THE European Commission may consider that Government plans for the new Anglo Funding Bank to continue to take deposits could constitute unfair competition for other banks, as it is fully guaranteed by the state.
Finance Minister Brian Lenihan said he hoped the funding bank, to be wholly-owned by the Department of Finance, would be able to continue to take deposits. The new bank would not lend but would hold money that is on deposit with Anglo.
However, sources indicate the European Commission may consider this would be unfair competition for the other banks, since it would be state-owned and fully guaranteed by the taxpayer.
The nationalised bank had deposits of €23.1 billion in the first half of the year having dropped by about €4bn as money was withdrawn.

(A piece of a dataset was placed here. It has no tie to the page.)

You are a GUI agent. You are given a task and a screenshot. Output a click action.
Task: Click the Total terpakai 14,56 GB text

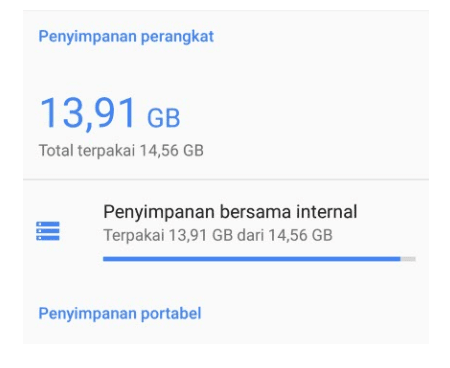(121, 151)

Commission experts, when they receive the final proposal from the Government, will also want to know how the state intends to fund the cost of winding down Anglo.
This has been put at around €24bn by the Government, while the credit rating agency Standard and Poor’s said a worst-case scenario was around €35bn, with other sources putting it even higher.

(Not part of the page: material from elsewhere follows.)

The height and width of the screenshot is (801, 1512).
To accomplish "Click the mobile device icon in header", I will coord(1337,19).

It is understood that the Central Bank and the Department of Finance are in talks with the European Central Bank to have them make the money available and avoid the state having to tap into the EU’s €750bn bail-out fund.
The Commission is also waiting for the Government to decide on a timeframe for the wind-down which is expected to be between ten and 15 years. This will also give more time for the loans or the assets securing them to be sold and it is hoped reduce the final bill.
The funds will also show up on the state’s balance sheet and is expected to push the deficit to around 20% for the year, up from 14%.
The EU’s statistics office, Eurostat, earlier this year ruled that the €4bn put into Anglo was not an investment, as there was no chance of getting it back and so was added to the Government deficit.
How the remaining sum of about €20bn will be treated will be decided by Eurostat over the coming months.
It is likely that some of it will be added to this year’s accounts, and some to next year’s.
The Government has undertaken to reduce the budget deficit to 3% of GDP by 2014, in line with the Stability pact designed to protect the euro, a deadline that will be difficult to keep.